→ **What the task asks**: Go through the entries below and pick out every line with "Open".

[Stored records]
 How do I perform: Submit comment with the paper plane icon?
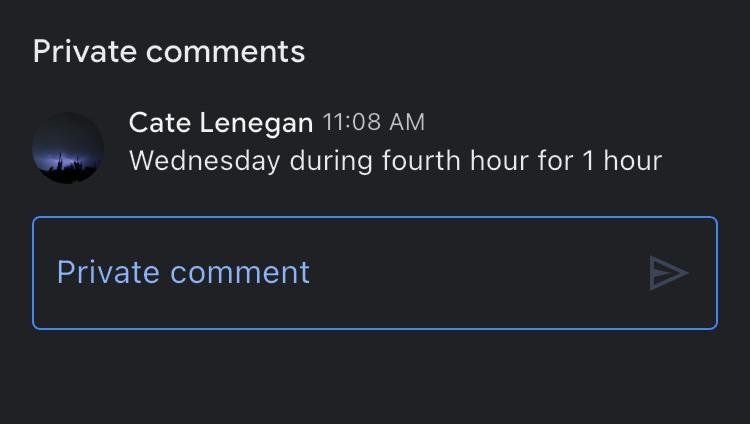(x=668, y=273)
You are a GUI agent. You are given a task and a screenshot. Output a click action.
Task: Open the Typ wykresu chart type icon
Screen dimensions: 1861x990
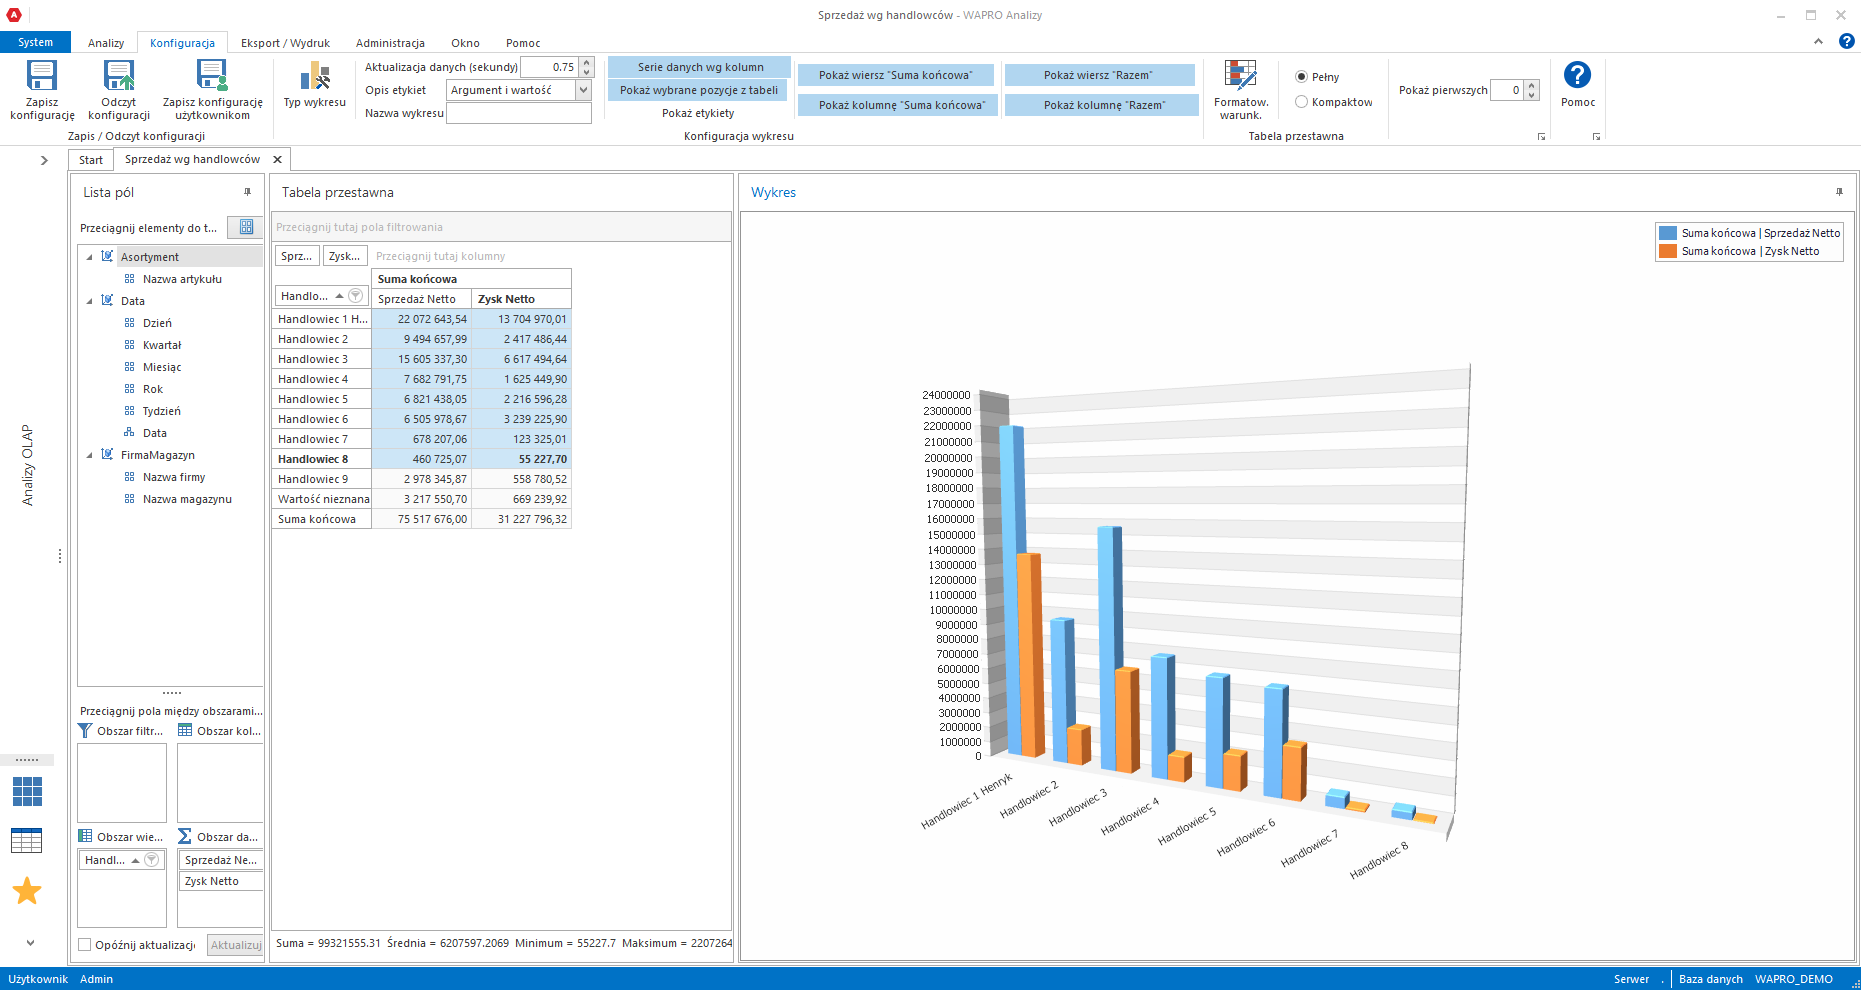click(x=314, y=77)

...

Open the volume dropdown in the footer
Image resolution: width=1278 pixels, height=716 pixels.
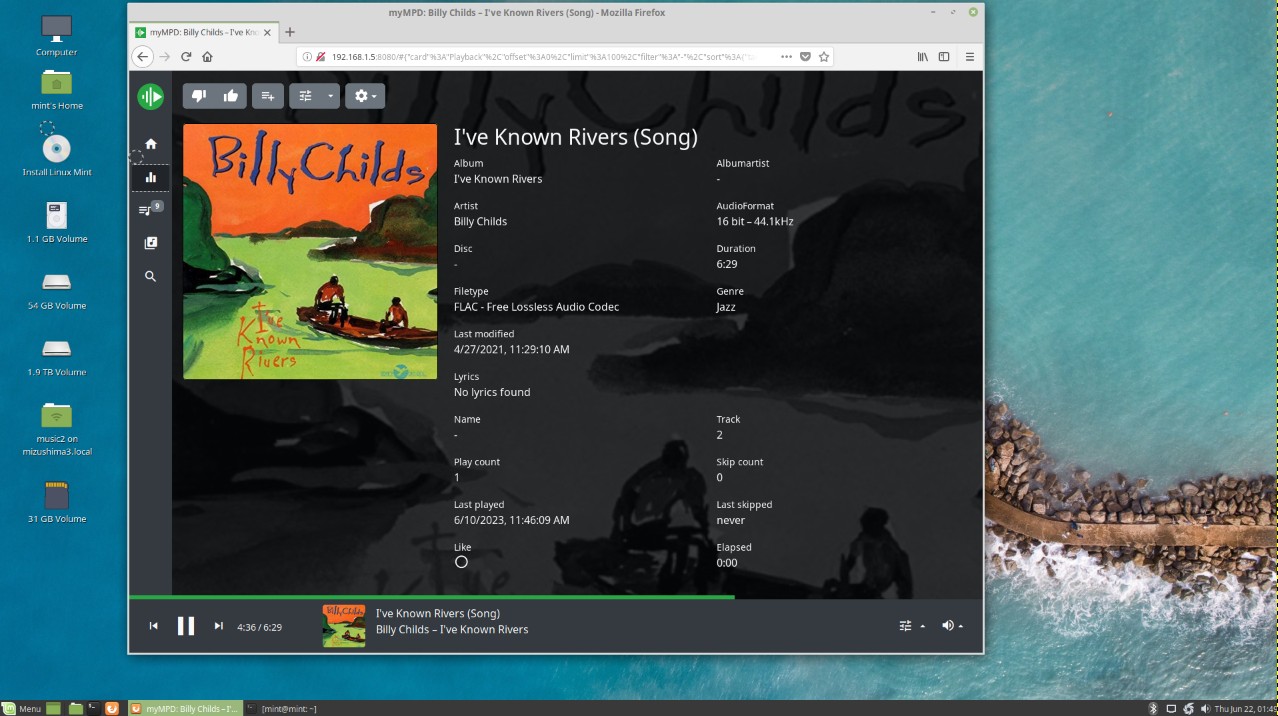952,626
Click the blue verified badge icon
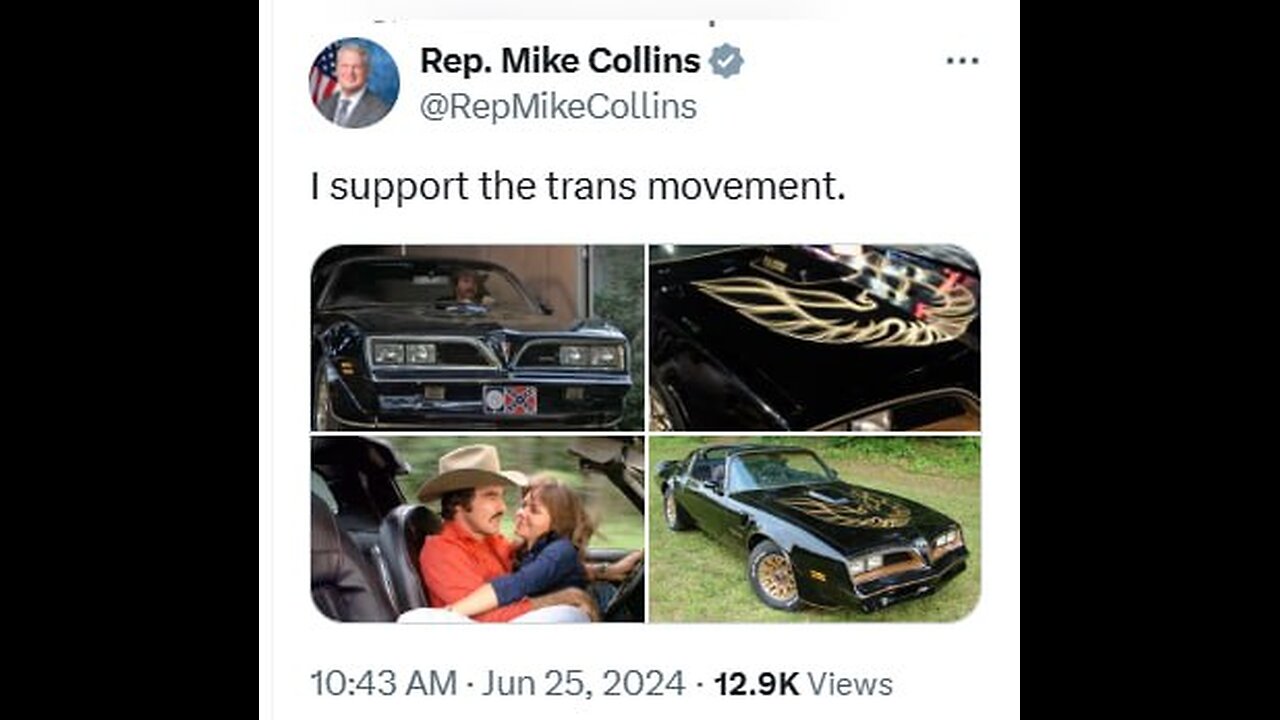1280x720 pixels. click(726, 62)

→ **Response for this exercise**:
Task: Open the Typ wykresu chart type icon
Open the volume dropdown in the footer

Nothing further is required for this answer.